▸ **Source data**
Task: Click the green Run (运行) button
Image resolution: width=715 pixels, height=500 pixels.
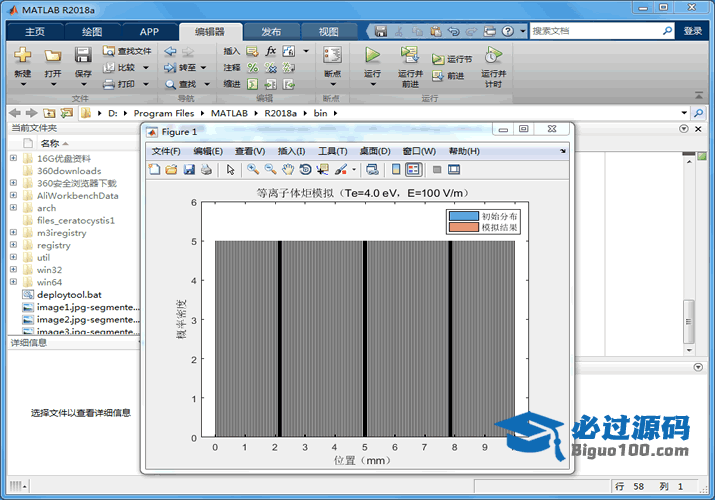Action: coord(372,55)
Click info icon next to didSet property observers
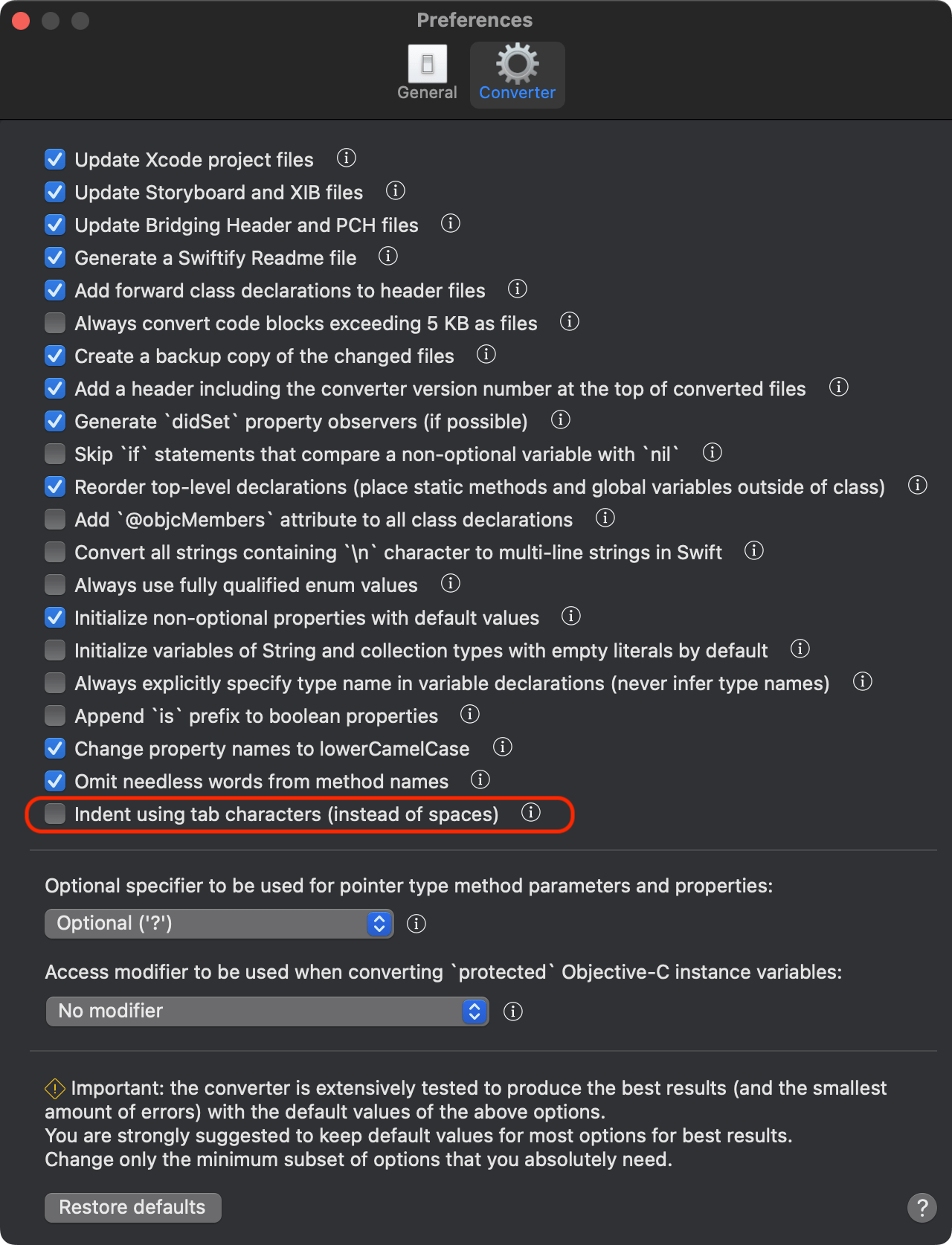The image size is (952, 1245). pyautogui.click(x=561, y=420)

▸ **What needs to be done**
Starting at the line that holds "Image resolution: width=715", repeat every line through the end of the listing exactly as written, skipping any picture.

▸ **Result**
Image resolution: width=715 pixels, height=500 pixels.
Action: coord(372,55)
Click info icon next to didSet property observers
The image size is (952, 1245). pyautogui.click(x=561, y=420)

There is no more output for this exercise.